Compito breve 1 >> Per ciascuna affermazione, indica se concorda con il brano sulla notifica via PEC, rispondendo sì o no e citando le parole del brano che lo stabiliscono. (a) La Corte di Cassazione ha confermato la sentenza di secondo grado. (b) Per la Corte, la cancellazione volontaria della PEC finita nello Spam può essere considerata caso fortuito. (c) La notifica si è perfezionata quando è stata generata la ricevuta di avvenuta consegna.
Compito breve 2 >> Restituisci come lista JSON di stringhe le voci che vanno dalla riga con "You are a computer-use agent. Image resolution: width=1090" alla riga con "The image size is (360, 615). (180, 477)", estremi compresi. Metti una stringa per ogni riga e tralascia le righe vuote.

Estratto fornito >>
++++++++

Questo il principio espresso dalla Corte di Cassazione, Pres. Frasca – Rel. Positano, con la sentenza n. 17968 del 23 giugno 2021 che, nel confermare la sentenza di secondo grado, ha ritenuto inammissibile l’opposizione tardiva al decreto ingiuntivo per mancanza dei presupposti ex art. 650 c.p.c..
La Suprema Corte, infatti, ha ritenuto validamente perfezionatasi la notifica del decreto ingiuntivo opposto nel momento in cui era stata generata la ricevuta di avvenuta consegna, non potendo la cancellazione volontaria della PEC finita nella sezione Spam da parte della persona preposta essere considerata caso fortuito o forza maggiore quali ipotesi legittimanti l’opposizione tardiva, in quanto circostanza non “assolutamente ostativa e meramente oggettiva, avulsa dalla volontà umana”.

++++++++

Voci del dataset >>

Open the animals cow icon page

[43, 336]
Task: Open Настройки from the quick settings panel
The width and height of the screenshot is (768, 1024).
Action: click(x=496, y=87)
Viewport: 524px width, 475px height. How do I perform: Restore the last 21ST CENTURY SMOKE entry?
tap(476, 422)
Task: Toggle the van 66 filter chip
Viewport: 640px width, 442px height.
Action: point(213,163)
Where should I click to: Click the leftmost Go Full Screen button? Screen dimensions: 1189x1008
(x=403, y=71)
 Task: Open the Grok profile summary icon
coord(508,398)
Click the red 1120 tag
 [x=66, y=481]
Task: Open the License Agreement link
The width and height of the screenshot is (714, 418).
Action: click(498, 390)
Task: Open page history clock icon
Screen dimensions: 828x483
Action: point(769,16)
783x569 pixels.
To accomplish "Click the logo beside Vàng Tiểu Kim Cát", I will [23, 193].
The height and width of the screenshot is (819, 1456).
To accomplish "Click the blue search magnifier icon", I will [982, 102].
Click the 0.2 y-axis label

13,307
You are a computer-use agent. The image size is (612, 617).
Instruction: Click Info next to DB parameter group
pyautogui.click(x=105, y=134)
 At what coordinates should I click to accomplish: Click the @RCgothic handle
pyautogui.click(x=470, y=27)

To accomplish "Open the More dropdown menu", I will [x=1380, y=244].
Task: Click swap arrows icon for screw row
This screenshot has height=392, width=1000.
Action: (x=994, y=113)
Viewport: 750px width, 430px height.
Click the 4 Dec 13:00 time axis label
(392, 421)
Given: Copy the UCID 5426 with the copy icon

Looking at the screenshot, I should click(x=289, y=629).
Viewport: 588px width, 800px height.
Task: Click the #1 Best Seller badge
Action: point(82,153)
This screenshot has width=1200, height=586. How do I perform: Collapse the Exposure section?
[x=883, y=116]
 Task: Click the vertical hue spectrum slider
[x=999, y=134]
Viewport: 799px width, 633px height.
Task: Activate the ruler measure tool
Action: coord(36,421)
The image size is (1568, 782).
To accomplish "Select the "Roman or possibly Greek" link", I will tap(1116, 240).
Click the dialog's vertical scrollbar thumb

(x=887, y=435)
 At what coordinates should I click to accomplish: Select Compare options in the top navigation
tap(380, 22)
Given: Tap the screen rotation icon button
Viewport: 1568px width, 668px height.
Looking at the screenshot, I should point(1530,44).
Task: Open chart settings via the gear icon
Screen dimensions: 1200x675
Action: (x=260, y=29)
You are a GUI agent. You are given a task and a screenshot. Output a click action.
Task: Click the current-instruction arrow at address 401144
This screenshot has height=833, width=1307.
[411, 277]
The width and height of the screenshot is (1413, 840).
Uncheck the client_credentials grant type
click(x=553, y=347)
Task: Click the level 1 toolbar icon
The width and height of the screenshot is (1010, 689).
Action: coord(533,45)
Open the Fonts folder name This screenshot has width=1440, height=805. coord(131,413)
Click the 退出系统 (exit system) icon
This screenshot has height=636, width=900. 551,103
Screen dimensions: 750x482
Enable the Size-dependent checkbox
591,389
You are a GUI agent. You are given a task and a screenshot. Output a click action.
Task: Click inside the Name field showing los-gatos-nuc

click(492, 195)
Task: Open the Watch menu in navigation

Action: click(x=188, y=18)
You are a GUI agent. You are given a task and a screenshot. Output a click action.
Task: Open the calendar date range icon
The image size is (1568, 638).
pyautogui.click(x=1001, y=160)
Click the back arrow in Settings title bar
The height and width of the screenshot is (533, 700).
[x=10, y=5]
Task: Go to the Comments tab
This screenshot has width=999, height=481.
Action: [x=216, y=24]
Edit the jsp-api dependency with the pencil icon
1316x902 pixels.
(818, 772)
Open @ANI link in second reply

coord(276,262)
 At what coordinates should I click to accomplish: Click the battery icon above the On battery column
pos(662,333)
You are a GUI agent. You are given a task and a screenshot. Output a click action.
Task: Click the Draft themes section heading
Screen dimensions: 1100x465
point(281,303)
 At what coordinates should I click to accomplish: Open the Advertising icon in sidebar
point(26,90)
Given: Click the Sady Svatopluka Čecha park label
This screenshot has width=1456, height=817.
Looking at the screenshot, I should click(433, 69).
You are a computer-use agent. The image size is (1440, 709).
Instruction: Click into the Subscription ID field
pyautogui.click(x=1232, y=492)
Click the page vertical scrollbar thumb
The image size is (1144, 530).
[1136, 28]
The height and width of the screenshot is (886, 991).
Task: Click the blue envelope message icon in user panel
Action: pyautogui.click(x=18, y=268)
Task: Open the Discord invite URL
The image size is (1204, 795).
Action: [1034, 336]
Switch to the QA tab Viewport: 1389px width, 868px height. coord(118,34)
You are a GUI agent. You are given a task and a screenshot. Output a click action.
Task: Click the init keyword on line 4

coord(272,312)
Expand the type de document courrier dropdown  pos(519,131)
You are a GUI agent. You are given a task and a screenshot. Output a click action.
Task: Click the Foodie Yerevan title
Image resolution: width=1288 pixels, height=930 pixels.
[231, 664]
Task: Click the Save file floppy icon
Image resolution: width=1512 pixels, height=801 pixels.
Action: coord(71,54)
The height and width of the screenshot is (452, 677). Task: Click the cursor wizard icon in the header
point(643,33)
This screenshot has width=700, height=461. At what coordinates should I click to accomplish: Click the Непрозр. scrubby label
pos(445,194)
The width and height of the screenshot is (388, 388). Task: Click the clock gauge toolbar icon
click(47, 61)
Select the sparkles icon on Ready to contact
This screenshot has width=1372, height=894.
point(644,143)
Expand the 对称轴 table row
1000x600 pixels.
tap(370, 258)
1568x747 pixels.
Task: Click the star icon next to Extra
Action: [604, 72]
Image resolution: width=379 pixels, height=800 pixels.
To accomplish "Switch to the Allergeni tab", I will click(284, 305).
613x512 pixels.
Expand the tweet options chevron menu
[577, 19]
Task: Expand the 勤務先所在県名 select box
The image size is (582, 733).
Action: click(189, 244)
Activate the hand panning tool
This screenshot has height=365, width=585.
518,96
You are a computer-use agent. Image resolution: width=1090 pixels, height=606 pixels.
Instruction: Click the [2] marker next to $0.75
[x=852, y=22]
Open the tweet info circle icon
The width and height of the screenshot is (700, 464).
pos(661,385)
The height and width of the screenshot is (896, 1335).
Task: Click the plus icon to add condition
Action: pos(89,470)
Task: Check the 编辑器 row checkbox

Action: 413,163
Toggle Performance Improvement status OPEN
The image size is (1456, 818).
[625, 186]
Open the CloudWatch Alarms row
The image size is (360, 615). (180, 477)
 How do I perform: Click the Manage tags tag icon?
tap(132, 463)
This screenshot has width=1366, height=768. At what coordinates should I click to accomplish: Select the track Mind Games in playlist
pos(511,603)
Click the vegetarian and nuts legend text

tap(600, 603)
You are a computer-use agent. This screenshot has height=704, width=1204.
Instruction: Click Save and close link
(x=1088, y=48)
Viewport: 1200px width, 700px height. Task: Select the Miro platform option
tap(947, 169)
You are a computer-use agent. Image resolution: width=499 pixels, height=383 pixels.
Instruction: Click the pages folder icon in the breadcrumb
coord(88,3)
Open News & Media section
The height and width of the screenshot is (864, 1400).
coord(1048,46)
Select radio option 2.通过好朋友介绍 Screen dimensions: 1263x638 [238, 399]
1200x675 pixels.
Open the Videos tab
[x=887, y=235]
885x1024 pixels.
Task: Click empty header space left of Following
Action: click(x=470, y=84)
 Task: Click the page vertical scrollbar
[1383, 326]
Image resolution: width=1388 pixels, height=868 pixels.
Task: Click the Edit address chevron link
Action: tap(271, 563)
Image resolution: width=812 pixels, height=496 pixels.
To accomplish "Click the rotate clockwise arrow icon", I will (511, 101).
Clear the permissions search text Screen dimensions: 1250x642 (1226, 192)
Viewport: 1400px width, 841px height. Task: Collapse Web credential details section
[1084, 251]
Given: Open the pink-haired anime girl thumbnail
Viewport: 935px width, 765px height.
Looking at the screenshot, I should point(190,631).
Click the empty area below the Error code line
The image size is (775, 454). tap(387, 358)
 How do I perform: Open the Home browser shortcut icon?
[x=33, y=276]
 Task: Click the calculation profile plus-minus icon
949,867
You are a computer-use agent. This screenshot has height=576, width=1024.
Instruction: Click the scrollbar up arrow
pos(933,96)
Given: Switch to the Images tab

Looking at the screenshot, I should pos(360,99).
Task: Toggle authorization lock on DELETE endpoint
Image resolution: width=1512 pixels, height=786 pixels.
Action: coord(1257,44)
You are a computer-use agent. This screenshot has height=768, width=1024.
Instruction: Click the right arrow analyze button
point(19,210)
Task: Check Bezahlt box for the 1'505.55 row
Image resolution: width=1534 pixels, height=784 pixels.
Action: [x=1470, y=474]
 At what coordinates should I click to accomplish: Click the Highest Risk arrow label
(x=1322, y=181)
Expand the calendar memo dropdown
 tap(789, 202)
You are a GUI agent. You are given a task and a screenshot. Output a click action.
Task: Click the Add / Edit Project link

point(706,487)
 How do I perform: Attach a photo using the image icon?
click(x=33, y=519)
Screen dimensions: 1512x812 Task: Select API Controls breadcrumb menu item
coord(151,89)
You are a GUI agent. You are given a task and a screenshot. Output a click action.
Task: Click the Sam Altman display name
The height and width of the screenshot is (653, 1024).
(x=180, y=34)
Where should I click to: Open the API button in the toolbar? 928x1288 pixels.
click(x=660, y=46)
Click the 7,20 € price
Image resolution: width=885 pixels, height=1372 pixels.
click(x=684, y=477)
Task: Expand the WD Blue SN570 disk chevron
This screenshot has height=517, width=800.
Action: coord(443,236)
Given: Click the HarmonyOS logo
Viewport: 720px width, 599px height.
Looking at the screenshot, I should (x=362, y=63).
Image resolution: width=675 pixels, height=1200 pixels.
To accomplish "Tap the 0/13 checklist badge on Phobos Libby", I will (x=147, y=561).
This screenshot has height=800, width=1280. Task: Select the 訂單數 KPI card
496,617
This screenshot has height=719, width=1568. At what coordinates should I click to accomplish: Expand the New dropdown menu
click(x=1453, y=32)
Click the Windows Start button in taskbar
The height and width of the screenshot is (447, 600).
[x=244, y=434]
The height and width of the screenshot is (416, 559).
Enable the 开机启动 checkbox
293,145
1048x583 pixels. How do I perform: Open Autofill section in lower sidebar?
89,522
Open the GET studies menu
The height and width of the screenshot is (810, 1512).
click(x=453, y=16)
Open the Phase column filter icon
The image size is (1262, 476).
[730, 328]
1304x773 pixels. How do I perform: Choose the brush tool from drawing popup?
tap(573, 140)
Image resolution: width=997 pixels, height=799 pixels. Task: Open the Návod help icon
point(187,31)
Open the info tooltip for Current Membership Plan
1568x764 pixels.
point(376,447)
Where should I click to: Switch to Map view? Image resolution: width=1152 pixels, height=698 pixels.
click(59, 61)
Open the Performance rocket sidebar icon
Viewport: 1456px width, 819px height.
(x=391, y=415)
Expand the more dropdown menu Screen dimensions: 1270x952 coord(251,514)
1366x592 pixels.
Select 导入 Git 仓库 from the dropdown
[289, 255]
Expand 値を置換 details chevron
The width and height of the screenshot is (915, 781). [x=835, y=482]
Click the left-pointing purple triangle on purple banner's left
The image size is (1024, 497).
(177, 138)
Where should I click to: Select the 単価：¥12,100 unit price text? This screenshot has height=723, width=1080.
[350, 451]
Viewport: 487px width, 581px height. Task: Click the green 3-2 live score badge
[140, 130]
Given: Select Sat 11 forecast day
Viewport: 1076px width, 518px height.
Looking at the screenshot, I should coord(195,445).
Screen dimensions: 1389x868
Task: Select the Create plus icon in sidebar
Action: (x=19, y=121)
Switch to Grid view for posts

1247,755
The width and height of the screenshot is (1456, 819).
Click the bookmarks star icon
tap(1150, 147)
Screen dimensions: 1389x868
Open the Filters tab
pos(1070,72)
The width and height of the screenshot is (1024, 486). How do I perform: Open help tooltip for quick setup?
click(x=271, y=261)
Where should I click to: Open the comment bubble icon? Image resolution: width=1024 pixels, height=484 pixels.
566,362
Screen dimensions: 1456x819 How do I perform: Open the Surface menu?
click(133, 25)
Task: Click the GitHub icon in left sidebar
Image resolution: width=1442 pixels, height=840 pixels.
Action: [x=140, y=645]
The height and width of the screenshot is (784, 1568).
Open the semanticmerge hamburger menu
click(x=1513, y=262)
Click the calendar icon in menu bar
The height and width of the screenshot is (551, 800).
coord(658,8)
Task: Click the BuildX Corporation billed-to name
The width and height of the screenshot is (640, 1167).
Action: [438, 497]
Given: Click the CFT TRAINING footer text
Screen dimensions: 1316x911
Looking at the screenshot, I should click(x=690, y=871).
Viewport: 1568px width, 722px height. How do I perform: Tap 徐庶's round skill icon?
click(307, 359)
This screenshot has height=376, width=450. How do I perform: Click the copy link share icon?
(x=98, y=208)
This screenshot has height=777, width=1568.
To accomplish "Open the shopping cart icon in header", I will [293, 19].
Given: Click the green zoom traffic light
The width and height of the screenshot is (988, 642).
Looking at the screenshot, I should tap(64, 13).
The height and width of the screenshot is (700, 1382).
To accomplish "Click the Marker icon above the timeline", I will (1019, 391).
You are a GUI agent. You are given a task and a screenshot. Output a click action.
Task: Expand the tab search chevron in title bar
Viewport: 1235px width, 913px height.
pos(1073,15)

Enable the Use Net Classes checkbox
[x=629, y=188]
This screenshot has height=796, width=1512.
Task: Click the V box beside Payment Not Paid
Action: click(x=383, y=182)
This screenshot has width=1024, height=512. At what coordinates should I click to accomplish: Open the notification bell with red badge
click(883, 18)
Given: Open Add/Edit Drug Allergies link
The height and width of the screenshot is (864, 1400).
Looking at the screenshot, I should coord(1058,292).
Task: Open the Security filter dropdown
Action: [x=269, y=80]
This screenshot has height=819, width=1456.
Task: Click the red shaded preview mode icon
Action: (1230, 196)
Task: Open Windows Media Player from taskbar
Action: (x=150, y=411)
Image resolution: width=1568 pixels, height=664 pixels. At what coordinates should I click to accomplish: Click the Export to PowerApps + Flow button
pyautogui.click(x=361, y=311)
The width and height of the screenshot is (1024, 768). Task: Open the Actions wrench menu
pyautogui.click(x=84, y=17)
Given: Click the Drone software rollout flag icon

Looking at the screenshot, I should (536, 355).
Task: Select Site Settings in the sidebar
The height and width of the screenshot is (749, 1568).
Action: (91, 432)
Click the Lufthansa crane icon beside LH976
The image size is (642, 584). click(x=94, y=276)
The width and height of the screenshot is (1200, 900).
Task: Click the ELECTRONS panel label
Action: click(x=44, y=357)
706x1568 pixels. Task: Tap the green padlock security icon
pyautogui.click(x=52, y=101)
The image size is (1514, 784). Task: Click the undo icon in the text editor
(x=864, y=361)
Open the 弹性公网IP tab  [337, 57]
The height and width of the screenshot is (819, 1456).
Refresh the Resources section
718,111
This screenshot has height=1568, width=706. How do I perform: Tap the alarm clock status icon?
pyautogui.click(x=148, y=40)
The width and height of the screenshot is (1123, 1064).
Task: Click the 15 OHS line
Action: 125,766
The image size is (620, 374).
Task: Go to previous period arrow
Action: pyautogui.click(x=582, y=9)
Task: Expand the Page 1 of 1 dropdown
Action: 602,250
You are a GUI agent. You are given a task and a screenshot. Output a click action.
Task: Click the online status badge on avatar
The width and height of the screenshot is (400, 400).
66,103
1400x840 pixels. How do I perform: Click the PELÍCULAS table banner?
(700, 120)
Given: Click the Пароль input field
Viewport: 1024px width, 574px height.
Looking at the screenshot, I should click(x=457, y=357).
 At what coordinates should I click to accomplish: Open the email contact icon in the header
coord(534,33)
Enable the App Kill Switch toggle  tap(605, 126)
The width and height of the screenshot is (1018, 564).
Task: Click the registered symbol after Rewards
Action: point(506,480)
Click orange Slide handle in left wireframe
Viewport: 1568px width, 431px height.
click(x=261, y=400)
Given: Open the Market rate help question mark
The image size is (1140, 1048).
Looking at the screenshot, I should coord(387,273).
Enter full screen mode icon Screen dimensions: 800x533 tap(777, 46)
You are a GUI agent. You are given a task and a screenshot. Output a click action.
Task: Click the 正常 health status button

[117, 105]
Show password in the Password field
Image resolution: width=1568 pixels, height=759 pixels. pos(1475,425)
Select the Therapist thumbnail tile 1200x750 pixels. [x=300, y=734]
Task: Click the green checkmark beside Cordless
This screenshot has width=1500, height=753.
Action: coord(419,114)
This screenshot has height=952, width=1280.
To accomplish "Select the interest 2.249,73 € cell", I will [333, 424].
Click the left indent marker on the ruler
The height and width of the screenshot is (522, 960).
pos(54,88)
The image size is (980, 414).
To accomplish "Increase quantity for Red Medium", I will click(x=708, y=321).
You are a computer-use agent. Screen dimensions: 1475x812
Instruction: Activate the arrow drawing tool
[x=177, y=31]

++++++++

Soluzione esercizio 1 >>
(a) Sì: "nel confermare la sentenza di secondo grado".
(b) No: "non potendo la cancellazione volontaria della PEC finita nella sezione Spam da parte della persona preposta essere considerata caso fortuito o forza maggiore".
(c) Sì: "ha ritenuto validamente perfezionatasi la notifica del decreto ingiuntivo opposto nel momento in cui era stata generata la ricevuta di avvenuta consegna".

Soluzione esercizio 2 >>
[
  "You are a computer-use agent. Image resolution: width=1090 pixels, height=606 pixels.",
  "Instruction: Click the [2] marker next to $0.75",
  "[x=852, y=22]",
  "Open the tweet info circle icon",
  "The width and height of the screenshot is (700, 464).",
  "pos(661,385)",
  "The height and width of the screenshot is (896, 1335).",
  "Task: Click the plus icon to add condition",
  "Action: pos(89,470)",
  "Task: Check the 编辑器 row checkbox",
  "Action: 413,163",
  "Toggle Performance Improvement status OPEN",
  "The image size is (1456, 818).",
  "[625, 186]",
  "Open the CloudWatch Alarms row",
  "The image size is (360, 615). (180, 477)"
]